** START OF Excerpt **
3 Analyse the information
Once you've gathered your information, use your professional judgement to analyse the picture that has formed.
Tool: Child/young person and family consult
The consult can be used during the assessment to inform the analysis and next steps.
4 Record your analysis
- record the views of te tamaiti in the "child or young person’s views" section of the Tuituia recording tool
- use the Tuituia recording tool to record the analysis of the needs, strengths and risks for te tamaiti and their parents/caregivers.
Tool: The Tuituia recording tool
The Tuituia recording tool is where you document the information you've gathered in the course of your assessment and record your analysis.
5 Write your report
Once you've gathered and analysed all your information, you'll complete a written summary of your assessment using the Tuituia assessment report. This will feed into making a recommendation for te tamaiti.
The Tuituia assessment report must:
- see the needs of te tamaiti in a holistic way with a focus on long-term outcomes
- clearly articulate the risks and strengths of te tamaiti, their whānau and caregivers
- clearly identify what needs to change for te tamaiti or show what's working for them.
If possible, you should share both your Tuituia report and recommendations with the whānau or family — they have a right to know what you think and how you came to a particular conclusion or finding. Include their responses in your report.
Your completed Tuituia report must be approved by your supervisor.
Tool: The Tuituia report
The Tuituia report is the written record of an assessment.
** END OF Excerpt **
Required task a: Rewrite the listing from its first line through the line containing "Image resolution: width=1456 pixels, height=819 pixels. Describe", replacing "What do you see" with "What is shown" and leaving everything else unchanged.
The text above and the listing that comes next are unrelated to each other.
** START OF Records to use **
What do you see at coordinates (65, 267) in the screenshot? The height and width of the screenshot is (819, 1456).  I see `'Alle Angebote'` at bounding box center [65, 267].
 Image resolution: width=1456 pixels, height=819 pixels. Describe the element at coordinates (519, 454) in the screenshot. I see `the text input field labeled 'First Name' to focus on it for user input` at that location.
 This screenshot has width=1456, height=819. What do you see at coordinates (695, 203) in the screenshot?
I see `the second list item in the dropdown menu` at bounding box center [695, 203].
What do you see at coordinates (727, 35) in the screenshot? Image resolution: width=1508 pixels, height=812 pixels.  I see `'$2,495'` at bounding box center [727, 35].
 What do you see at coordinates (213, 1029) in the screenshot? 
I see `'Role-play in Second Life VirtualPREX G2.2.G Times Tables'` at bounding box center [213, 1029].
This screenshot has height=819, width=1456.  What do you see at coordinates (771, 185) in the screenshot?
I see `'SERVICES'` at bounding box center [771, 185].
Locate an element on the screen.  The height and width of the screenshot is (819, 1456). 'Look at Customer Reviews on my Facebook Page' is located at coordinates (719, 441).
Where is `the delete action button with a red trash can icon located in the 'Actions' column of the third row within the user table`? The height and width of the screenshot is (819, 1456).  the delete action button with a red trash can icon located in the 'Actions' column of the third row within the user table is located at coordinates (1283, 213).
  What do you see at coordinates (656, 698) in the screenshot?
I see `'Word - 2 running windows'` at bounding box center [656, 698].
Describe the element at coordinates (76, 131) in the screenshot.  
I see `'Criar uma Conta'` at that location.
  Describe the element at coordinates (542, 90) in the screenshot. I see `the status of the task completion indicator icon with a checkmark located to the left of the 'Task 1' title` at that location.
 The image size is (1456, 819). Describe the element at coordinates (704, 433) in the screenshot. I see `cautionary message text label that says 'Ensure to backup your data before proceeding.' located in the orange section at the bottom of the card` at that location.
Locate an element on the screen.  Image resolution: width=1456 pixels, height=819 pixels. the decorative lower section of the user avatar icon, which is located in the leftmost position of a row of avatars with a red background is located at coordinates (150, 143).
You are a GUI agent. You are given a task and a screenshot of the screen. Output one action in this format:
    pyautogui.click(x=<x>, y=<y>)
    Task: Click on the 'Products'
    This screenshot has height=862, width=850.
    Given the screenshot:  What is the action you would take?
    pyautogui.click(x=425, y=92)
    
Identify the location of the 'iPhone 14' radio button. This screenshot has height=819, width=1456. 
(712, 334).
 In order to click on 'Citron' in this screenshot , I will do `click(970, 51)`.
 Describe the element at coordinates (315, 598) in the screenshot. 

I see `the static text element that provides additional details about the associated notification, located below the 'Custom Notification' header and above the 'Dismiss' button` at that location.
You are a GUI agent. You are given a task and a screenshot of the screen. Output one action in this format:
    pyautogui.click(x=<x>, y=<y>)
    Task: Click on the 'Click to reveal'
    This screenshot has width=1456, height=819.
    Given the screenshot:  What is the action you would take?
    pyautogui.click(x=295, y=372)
** END OF Records to use **
Required task b: According to the Tuituia assessment excerpt, who must approve the completed Tuituia report?

Correct result a:
What is shown at coordinates (65, 267) in the screenshot? The height and width of the screenshot is (819, 1456).  I see `'Alle Angebote'` at bounding box center [65, 267].
 Image resolution: width=1456 pixels, height=819 pixels. Describe the element at coordinates (519, 454) in the screenshot. I see `the text input field labeled 'First Name' to focus on it for user input` at that location.

Correct result b: Your supervisor must approve it.